YOUR ASSIGNMENT.
Word for word, restate the entries that follow.

DATA SUPPLIED.
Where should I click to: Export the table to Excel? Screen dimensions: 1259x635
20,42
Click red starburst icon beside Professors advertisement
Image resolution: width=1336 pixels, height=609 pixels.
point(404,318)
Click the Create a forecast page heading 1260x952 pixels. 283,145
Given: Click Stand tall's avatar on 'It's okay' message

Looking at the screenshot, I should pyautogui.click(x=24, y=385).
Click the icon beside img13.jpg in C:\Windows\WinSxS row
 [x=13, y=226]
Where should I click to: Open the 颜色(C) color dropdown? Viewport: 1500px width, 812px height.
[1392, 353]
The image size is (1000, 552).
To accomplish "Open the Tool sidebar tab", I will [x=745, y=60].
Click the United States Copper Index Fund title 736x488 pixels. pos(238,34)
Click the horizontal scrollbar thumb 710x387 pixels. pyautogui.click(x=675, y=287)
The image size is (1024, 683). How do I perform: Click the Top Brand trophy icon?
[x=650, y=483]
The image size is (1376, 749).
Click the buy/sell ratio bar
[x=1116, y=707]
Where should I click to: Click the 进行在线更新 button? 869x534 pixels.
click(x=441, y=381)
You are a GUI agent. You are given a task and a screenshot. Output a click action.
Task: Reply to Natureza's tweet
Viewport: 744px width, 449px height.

EXERCISE RESPONSE.
Where should I click to: Export the table to Excel? Screen dimensions: 1259x635
20,42
Click red starburst icon beside Professors advertisement
Image resolution: width=1336 pixels, height=609 pixels.
point(404,318)
Click the Create a forecast page heading 1260x952 pixels. 283,145
Given: Click Stand tall's avatar on 'It's okay' message

Looking at the screenshot, I should pyautogui.click(x=24, y=385).
Click the icon beside img13.jpg in C:\Windows\WinSxS row
 [x=13, y=226]
Where should I click to: Open the 颜色(C) color dropdown? Viewport: 1500px width, 812px height.
[1392, 353]
The image size is (1000, 552).
To accomplish "Open the Tool sidebar tab", I will [x=745, y=60].
Click the United States Copper Index Fund title 736x488 pixels. pos(238,34)
Click the horizontal scrollbar thumb 710x387 pixels. pyautogui.click(x=675, y=287)
The image size is (1024, 683). How do I perform: Click the Top Brand trophy icon?
[x=650, y=483]
The image size is (1376, 749).
Click the buy/sell ratio bar
[x=1116, y=707]
Where should I click to: Click the 进行在线更新 button? 869x534 pixels.
click(x=441, y=381)
You are a GUI agent. You are given a task and a screenshot. Output a click action.
Task: Reply to Natureza's tweet
Viewport: 744px width, 449px height.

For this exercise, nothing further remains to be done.